(Saved data entries)
_ _ _
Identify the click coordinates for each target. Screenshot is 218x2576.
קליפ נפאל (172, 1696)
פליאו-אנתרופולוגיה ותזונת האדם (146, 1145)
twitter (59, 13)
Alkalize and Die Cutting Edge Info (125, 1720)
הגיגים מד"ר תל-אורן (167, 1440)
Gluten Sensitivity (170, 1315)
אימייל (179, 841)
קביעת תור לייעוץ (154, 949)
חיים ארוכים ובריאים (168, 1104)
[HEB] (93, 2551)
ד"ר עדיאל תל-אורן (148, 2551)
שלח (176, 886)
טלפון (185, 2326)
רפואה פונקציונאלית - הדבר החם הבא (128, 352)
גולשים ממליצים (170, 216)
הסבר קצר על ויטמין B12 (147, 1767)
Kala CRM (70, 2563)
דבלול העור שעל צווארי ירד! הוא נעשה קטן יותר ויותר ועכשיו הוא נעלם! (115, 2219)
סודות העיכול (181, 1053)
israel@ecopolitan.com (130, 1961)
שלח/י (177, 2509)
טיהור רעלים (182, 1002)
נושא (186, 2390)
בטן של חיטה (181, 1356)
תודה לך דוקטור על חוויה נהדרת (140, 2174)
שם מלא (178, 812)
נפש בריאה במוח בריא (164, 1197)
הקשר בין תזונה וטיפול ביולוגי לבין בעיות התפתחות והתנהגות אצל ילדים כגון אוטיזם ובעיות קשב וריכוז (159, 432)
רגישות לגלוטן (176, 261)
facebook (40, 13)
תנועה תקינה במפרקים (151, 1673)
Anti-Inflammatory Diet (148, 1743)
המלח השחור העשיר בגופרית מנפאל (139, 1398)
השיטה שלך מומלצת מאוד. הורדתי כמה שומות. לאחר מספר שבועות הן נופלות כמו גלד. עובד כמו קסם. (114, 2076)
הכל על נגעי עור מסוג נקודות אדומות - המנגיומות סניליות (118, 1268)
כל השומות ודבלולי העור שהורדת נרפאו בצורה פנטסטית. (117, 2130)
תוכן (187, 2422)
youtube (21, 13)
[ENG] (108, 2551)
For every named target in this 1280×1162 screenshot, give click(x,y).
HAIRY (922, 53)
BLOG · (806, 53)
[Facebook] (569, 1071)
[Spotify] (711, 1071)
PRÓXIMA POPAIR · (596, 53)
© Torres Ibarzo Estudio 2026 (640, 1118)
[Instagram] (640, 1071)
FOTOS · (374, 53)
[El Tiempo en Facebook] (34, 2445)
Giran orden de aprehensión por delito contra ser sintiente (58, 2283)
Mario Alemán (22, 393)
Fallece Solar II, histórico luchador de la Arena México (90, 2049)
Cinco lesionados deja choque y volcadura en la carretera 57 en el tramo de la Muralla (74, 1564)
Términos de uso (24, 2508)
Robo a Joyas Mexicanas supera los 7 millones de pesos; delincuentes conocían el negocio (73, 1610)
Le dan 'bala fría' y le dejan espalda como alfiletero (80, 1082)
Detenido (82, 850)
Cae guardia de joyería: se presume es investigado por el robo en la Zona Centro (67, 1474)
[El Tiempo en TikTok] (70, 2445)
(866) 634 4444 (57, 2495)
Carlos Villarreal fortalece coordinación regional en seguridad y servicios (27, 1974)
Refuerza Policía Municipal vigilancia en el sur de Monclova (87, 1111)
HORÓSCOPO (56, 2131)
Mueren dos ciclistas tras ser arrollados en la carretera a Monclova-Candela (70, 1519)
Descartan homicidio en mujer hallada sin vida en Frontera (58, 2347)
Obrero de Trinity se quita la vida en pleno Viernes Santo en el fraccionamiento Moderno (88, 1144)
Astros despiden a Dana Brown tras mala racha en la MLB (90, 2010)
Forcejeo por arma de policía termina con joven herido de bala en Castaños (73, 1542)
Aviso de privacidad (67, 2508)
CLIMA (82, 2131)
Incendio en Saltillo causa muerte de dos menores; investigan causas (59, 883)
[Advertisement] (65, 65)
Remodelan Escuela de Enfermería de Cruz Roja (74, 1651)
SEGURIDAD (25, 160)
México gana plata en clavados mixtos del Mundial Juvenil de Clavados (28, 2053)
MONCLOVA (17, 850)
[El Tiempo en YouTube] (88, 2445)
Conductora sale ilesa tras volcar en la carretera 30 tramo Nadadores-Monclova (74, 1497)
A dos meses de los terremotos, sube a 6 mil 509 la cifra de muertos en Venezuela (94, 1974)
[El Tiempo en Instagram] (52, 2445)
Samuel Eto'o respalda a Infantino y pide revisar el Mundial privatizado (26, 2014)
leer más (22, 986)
_ _ _
▸ **TASK REQUIREMENTS**: Take each line above that holds the string "tras" and copy it.

▸ **ANSWER AREA**:
Mueren dos ciclistas tras ser arrollados en la carretera a Monclova-Candela (70, 1519)
Astros despiden a Dana Brown tras mala racha en la MLB (90, 2010)
Conductora sale ilesa tras volcar en la carretera 30 tramo Nadadores-Monclova (74, 1497)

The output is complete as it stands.